I have just finished reading a detailed critique of Atlas Shrugged:
https://www.patheos.com/blogs/daylightatheism/series/atlas-shrugged/ ... even the COBRA Commander dialogues at the end, although they drag a bit.
I'd recommend it (the critique, that is, although we are probably all old and wise enough to be able to read the book without being brainslugged) if you like that kind of thing.
What came as news to me was - I knew enough about the book to know that Rand's heroes are loathsome and amoral by conventional standards, but what I didn't appreciate was that _Rand's_ standards are wildly inconsistently applied; we're three chapters in when we're told approvingly "Desperate for funds, with the construction of [the protag's grandfather's] line suspended, he threw down three flights of stairs a distinguished gentleman who offered him a loan from the government."
They steal, they cheat, they bribe, they initiate force with gay abandon, they sometimes give their friends absurdly sweetheart deals, and of course they all end up at the end living in a collective society.
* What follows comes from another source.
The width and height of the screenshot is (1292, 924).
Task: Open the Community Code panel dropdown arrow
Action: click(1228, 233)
Conversely, sometimes the villains' villainy is demonstrated by them squeezing the harshest possible deal out of the heroes... but isn't that what Randoid supermen [1] are supposed to do?
The second surprise was that although the book is taken by its advocates as outlining a realistic philosophy, a sensible way to act in the face of a scenario they believe is already happening, the plot does depend on someone inventing a perpetual motion machine and a cloaking device, and someone else finding a Garden of Eden with everything one might want in it.
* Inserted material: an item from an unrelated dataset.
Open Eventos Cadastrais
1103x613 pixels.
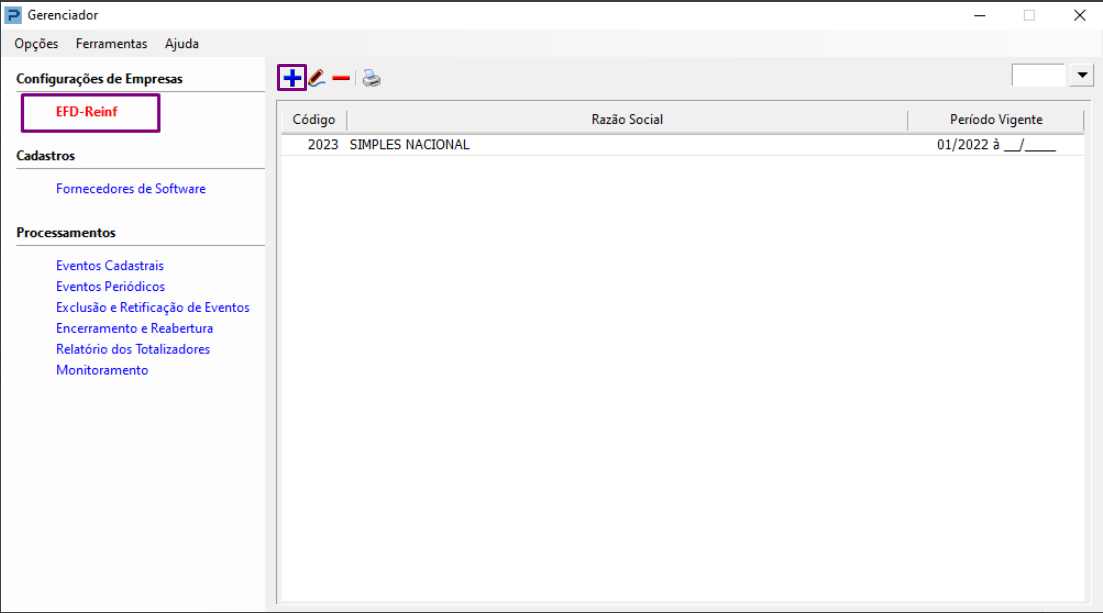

The third thing that struck me is this: whenever anyone does anything nice, today's edgelords dismiss it as "virtue signalling", apparently because it is inconcievable to them that anyone might do something nice because they want to do something nice.
However, to Rand altruism is an ever-present danger. She felt about it much as Jack Chick felt about works salvation. The Randoid supermen are distinguished as supermen not least because they can resist the temptation of altruism, a gateway sin toleration of which will inevitably cause society's collapse into a communist dystopia.
[1] all of whom are white except one who's nominally Latino but explicitly described as being pretty darn white, and usually blonde and blue-eyed. As opposed to the villains who are all ugly and I'm pretty sure some of them are described as having especially big noses, by which I'm sure Rand might have meant literally anything.